◆ Passage for review ◆
· · · ·

Chronic Fatigue Syndrome (CFS), also known as Myalgic Encephalomyelitis (ME), is largely considered to be a physical condition, characterised by long-term fatigue and pain, as well as sleep disturbances and 'brain fog', or difficulty concentrating. However, because of the psychological impact of the condition, the National Institute for Health and Care Excellence (NICE) recommends that Cognitive Behavioural Therapy (CBT) - a psychological therapy more commonly associated with depression, anxiety, and other mental health conditions - can be an effective treatment.
We asked Accredited Counsellor Darren Magee, who lives with ME himself, to explain what CBT is, and how it can be used to effectively manage the symptoms of Chronic Fatigue Syndrome.
CBT works by identifying your unhelpful thinking patterns and behaviours, and allowing you to develop healthier ways of managing. CBT therapists use reframing techniques and exercises to help you recognise that when something happens you will form a particular belief about it - you filter the event in a particular way, but there are different perspectives, and there are consequences for how you filter each event. It's not about you being right or wrong, it's just about encouraging you to recognise your thought processes and consider alternative perspectives. CBT also often uses handouts to help you identify your thinking habits, like catastrophising and emotional reasoning, so when you can see those patterns and have a visual cue for your thought processes then you can maybe begin to recognise what you're doing, which makes it easier to step back and reassess.
All illnesses have a psychological aspect to them; with CFS, because of the persistent disturbed sleep, low mood, brain fog, pain and fatigue that comes with the condition, it can be easy to get into unhelpful thinking and behavioural habits. CBT can help you develop ways to monitor and pace your activity, set goals and problem solve, shift the focus of your attention, and defuse any anger and frustration you feel about the condition. People with CFS tend to go through a lot of emotional reasoning - 'it's true because I'm thinking it', 'it's true because I'm feeling it', 'it's true because I heard it', and so on - which really exacerbates the CFS symptoms when you go into a bad spell. The worse those physical symptoms get, the worse your mood, and again, the worse your mood, that feeds into your pain levels, and so on. Another symptom of CFS is commonly referred to as 'brain fog', where it's difficult to concentrate or hold a conversation, so CBT can be very good for psychoeducation - educating people about the nature of the condition and, with that information, helping you to start building up plans, setting goals, looking at regulating and monitoring, or 'pacing' your activities.
NICE recommends CBT for Chronic Fatigue Syndrome. The number of sessions will vary depending on your needs.

· · · ·

◆ Aim of the task ◆
Please carry the piece on CBT for Chronic Fatigue Syndrome forward, beginning right after its last sentence.

· · · ·

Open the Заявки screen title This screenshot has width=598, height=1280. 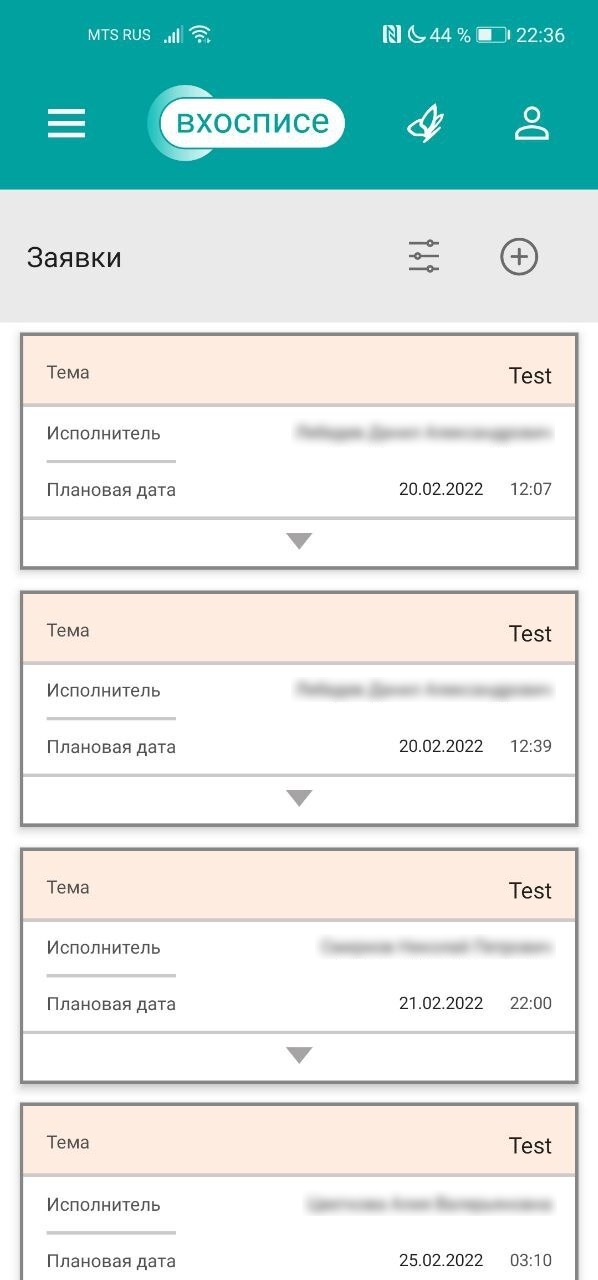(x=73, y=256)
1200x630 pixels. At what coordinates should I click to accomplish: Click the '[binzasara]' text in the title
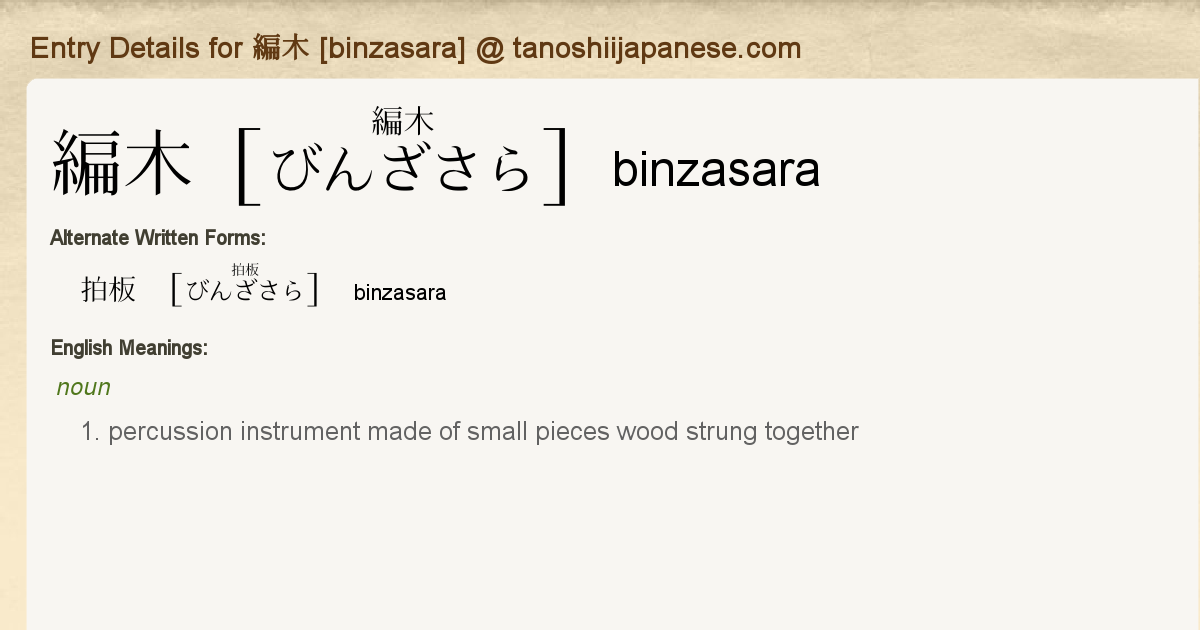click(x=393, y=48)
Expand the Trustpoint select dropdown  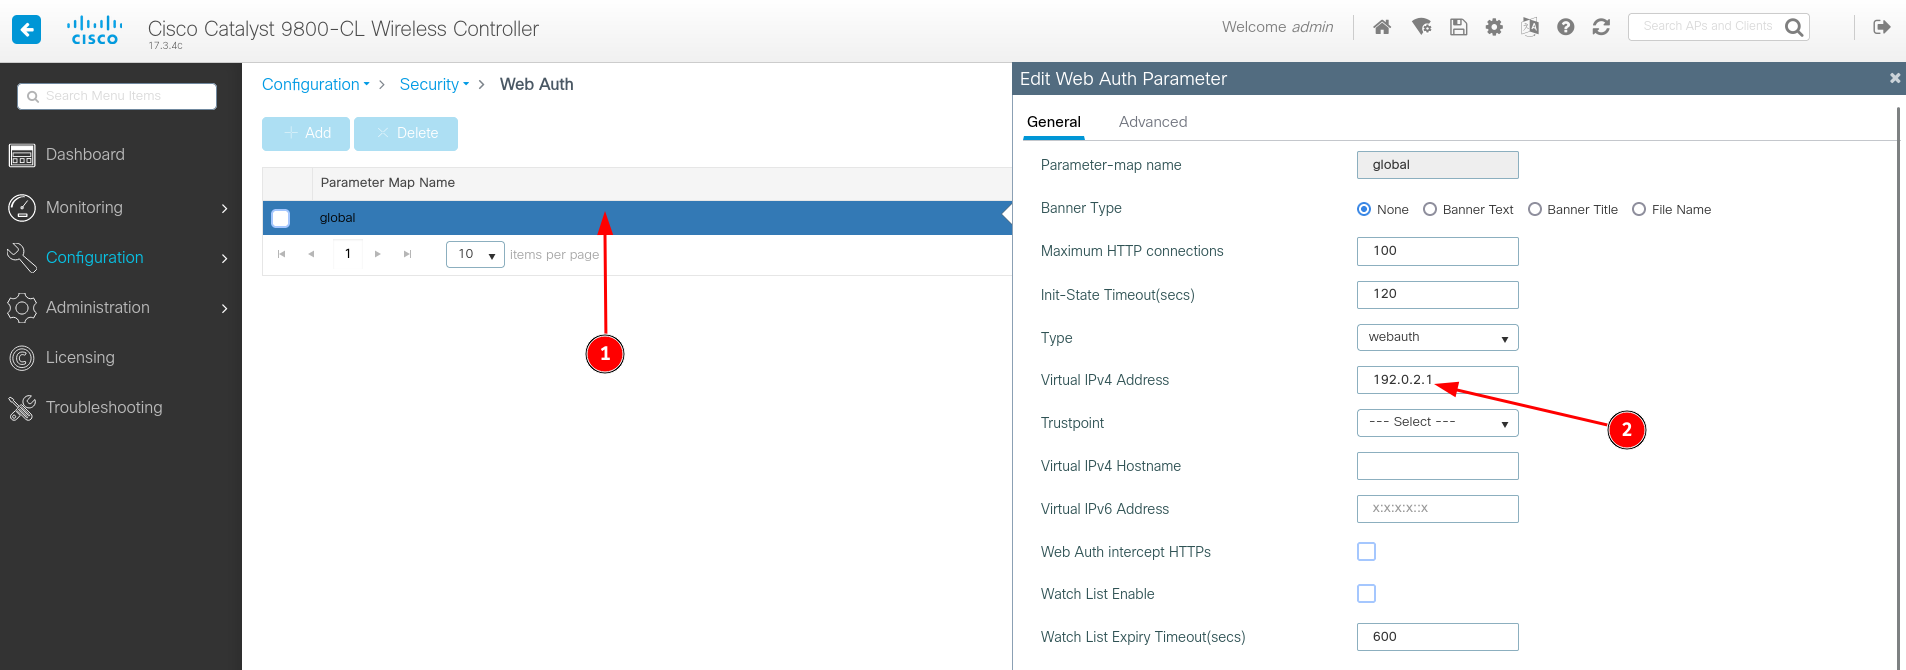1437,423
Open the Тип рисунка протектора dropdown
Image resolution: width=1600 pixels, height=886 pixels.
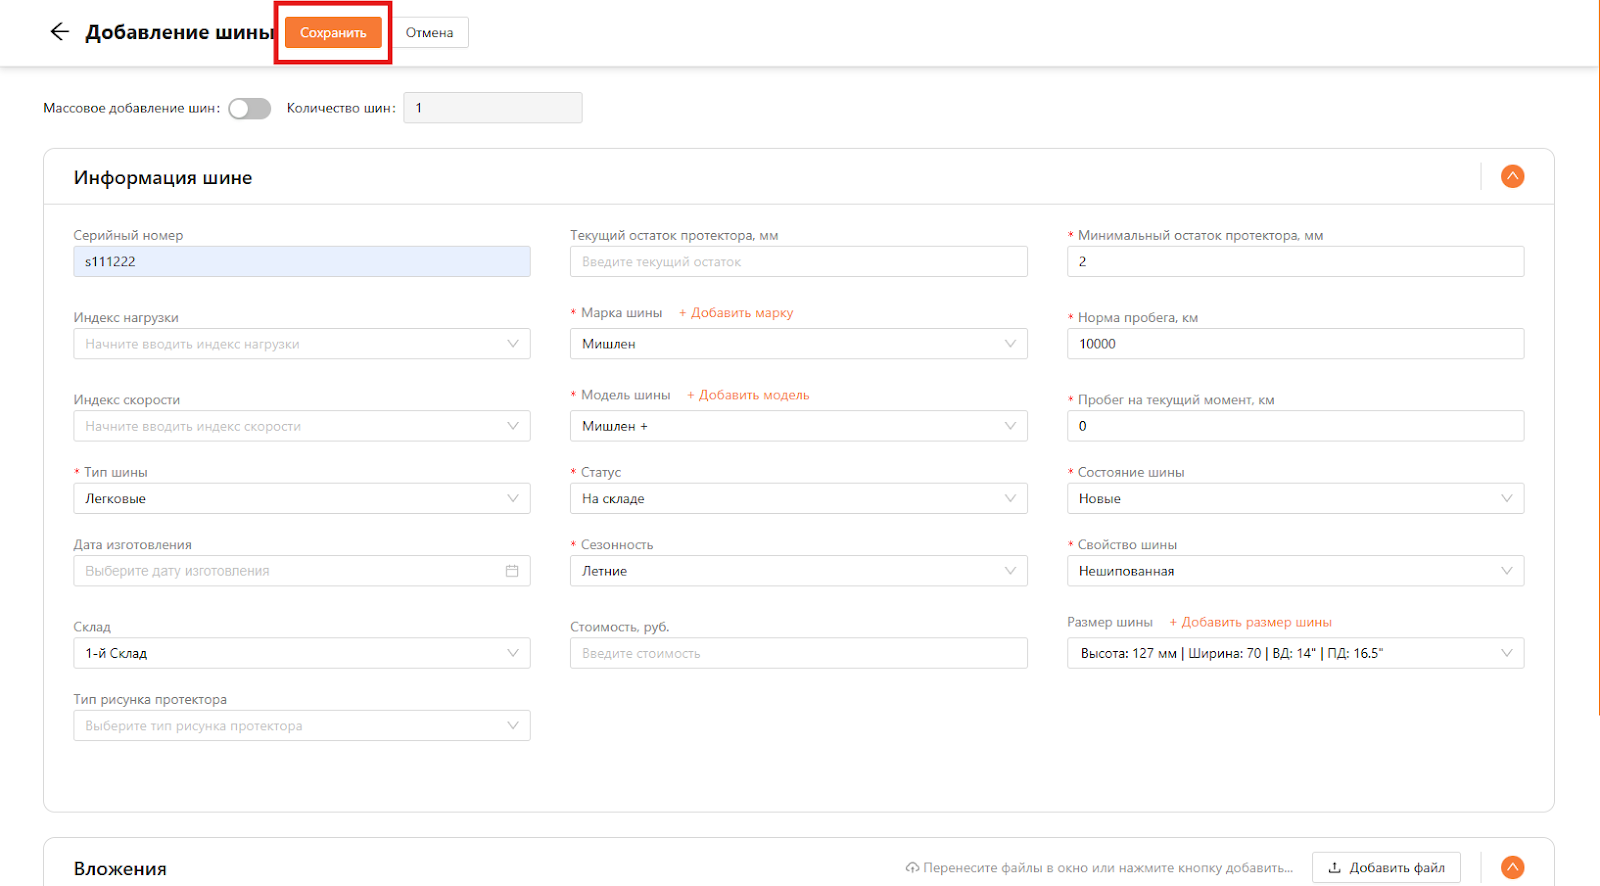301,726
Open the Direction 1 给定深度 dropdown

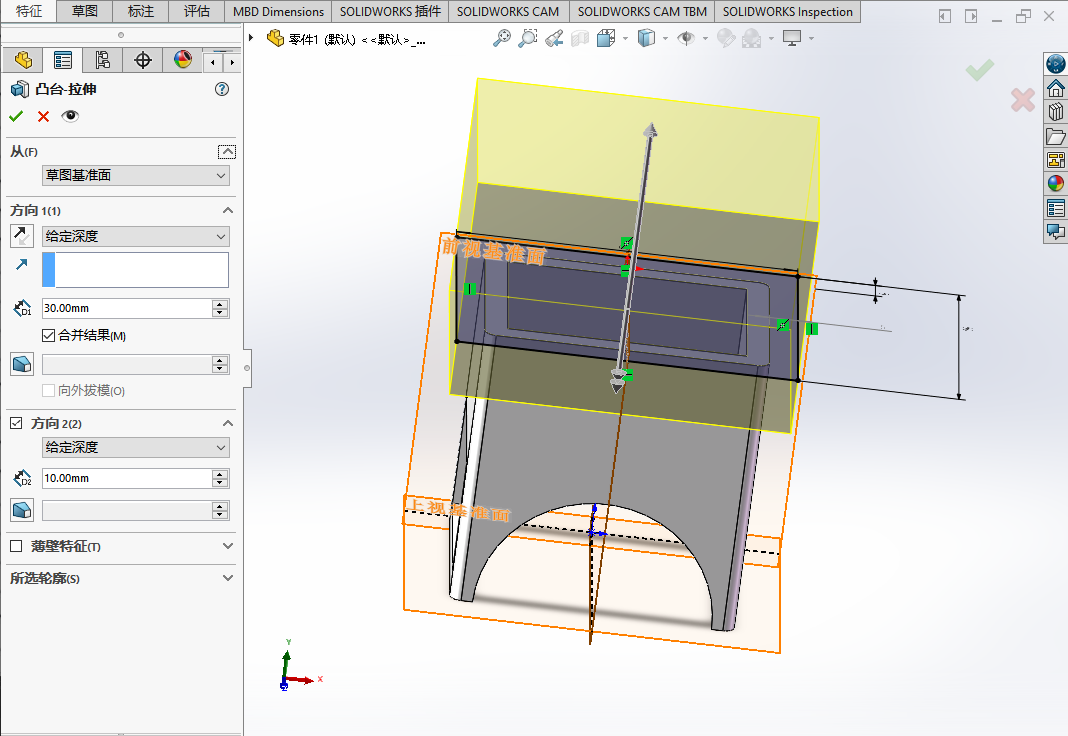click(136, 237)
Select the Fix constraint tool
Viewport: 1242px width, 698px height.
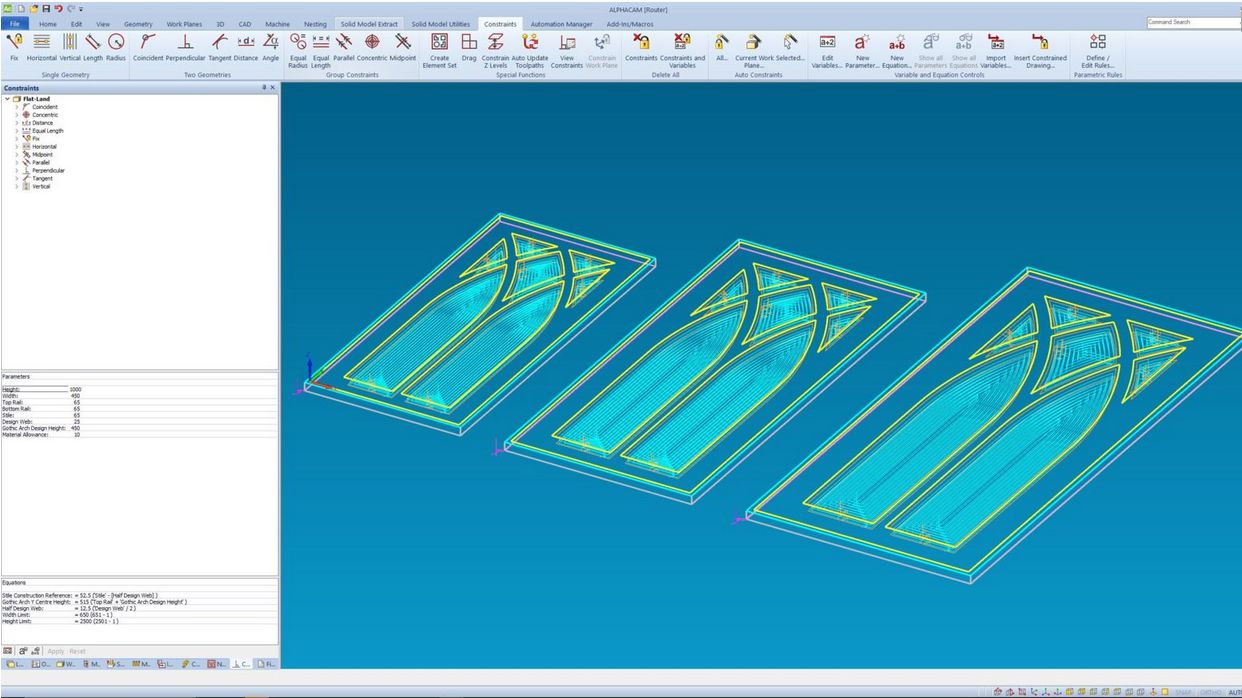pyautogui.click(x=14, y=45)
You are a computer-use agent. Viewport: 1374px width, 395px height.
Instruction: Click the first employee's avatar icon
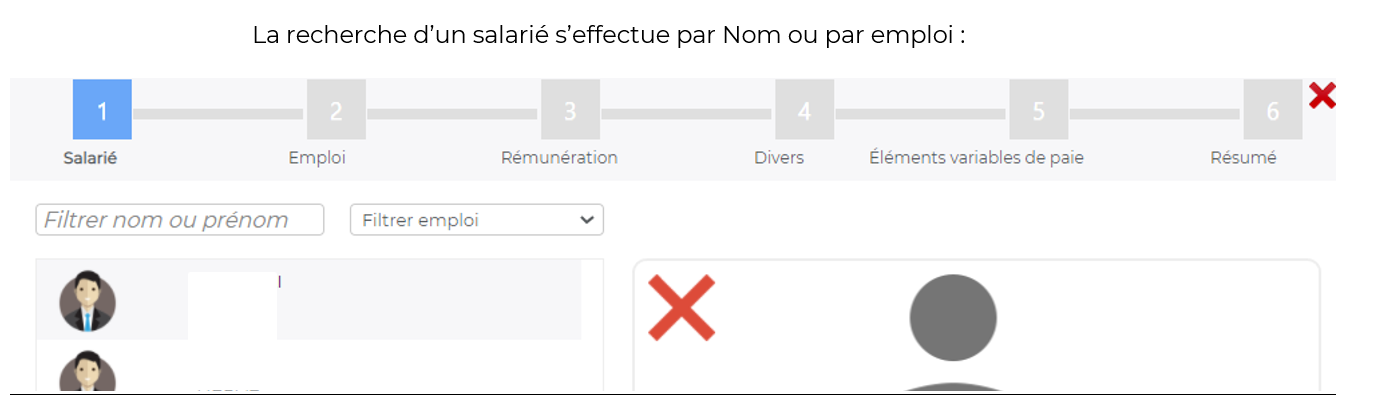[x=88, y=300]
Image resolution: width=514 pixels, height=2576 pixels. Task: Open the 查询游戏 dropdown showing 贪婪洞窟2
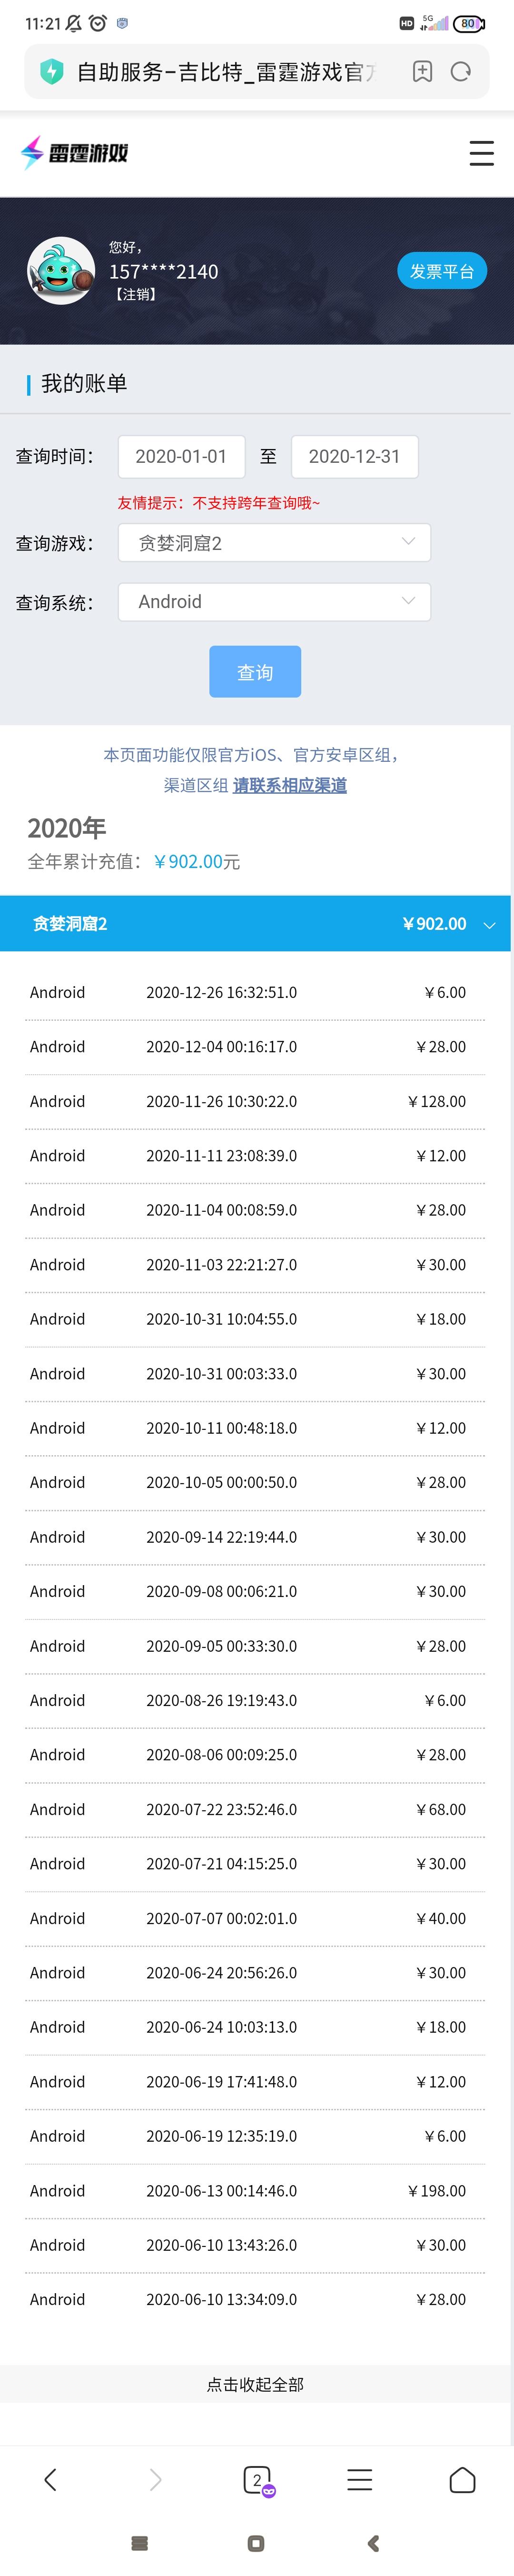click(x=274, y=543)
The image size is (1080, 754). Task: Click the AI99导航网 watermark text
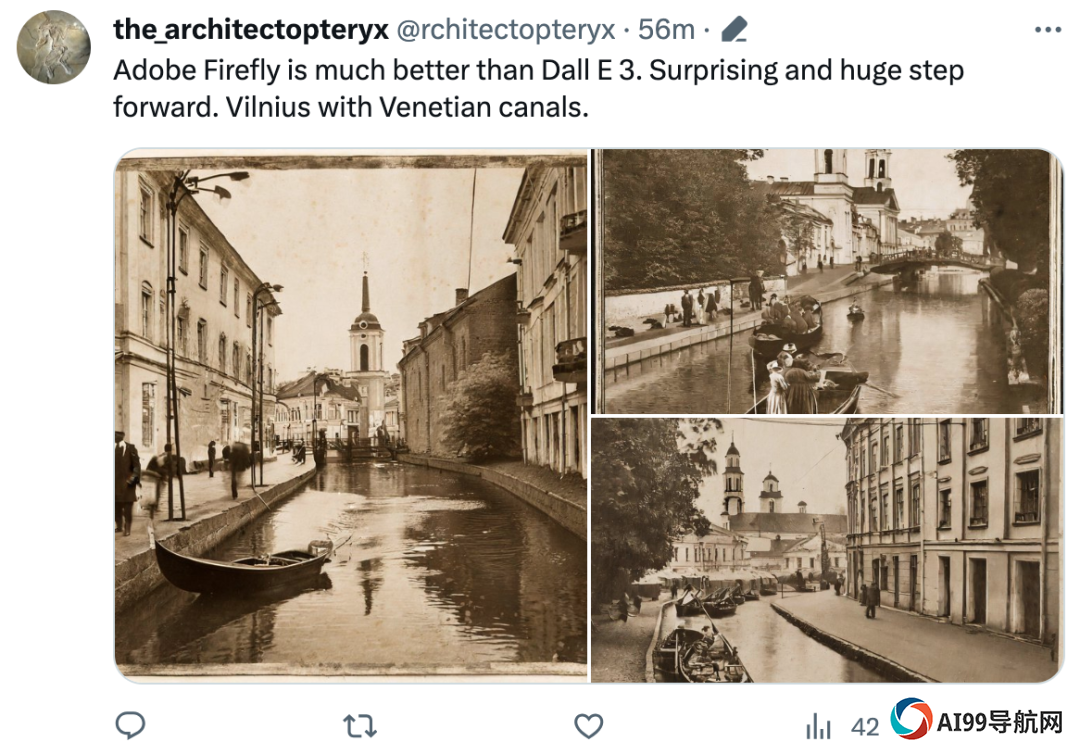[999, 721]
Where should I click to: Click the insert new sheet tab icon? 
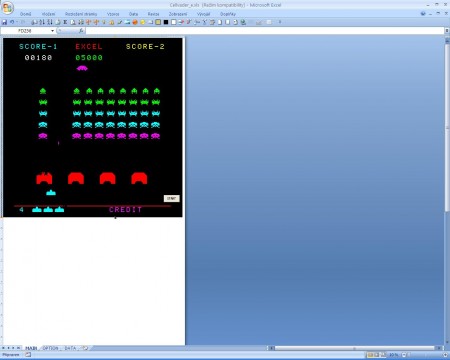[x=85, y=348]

· · · ·

◆ Answer section ◆
As with all kinds of therapy, whether CBT or otherwise, it's really about the work you put into it. I'm a big believer that you can't frogmarch somebody into being helped - it's not something that's done to you - so you need to be engaged and accept the fact that some of the interventions might not work. That doesn't mean it's failing, it just means you may have to look at something else. Having seen both sides, as a therapist and someone with CFS myself, I know there's a lot of controversy around viewing chronic fatigue illnesses like ME and fibromyalgia as mental illnesses, so whenever therapy gets suggested immediately a lot of defence mechanisms go up. I think it's important to recognise that no, it's not a mental illness, but there is that psychological aspect. From my perspective, I've found that CBT works as part of a combination of many treatments.
Again, as with all kinds of therapy, it's not a cure, so the outcome is more about learning to manage - even learning to ask for and accept help, because sometimes that can also be an obstacle. One thing I've found is that CBT can help people recognise that the pain, the fatigue, the lack of sleep, and so on, really can compound your mood and make you depressed, and that as your mood deteriorates, so does the physical side. Educating people about that cycle is an important outcome.
All therapists on rscpp.co.uk are accredited, registered or chartered by a UK professional body. Therapists who offer Cognitive Behavioural Therapy will in addition have completed a course in cognitive behavioural practice.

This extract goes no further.